Location
- Av. Paseo de la Estrella 1371, Col. Solares Residencial, C.P. 45019, Zapopan, Jalisco, Mexico Zapopan, Jalisco, Mexico

Information
- Type: Jesuit, Catholic
- Motto: Hombres y Mujeres para los Demás (Spanish) Men and women for others
- Established: 1590 as Colegio Santo Tomas de Aquino 1906 as Instituto San José 1920 as Instituto de Ciencias
- Rector: Guillermo Prieto Salinas, S.J.
- Teaching staff: 210
- Grades: Preschool to 12
- Gender: Coeducational
- Enrollment: 2,944
- Colors: Red and White
- Mascot: Wolves
- Nickname: Ciencias
- Website: Instituto de Ciencias

= Instituto de Ciencias =

Instituto de Ciencias in Zapopan, Jalisco, Mexico, claims its origin to 1591 when the Jesuits first opened a college in Guadalajara.
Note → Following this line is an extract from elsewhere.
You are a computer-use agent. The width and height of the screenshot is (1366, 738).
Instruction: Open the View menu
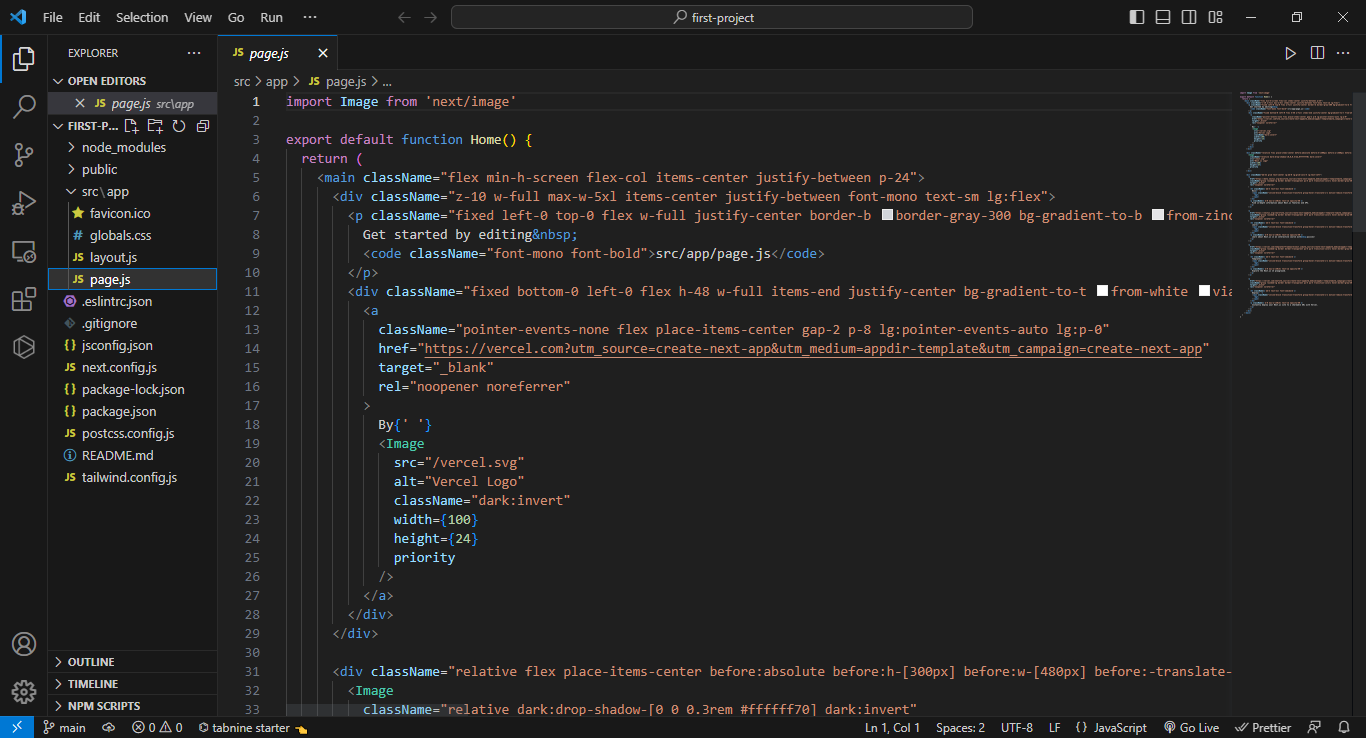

It was then called the Jesuit college of Saint Thomas Aquinas, but was closed with the suppression of the Jesuits in 1767. It reopened in 1906 under the name San José College and in 1920, after the Mexican Revolution, was named Instituto de Ciencias de Jalisco, in the metropolitan area of Guadalajara.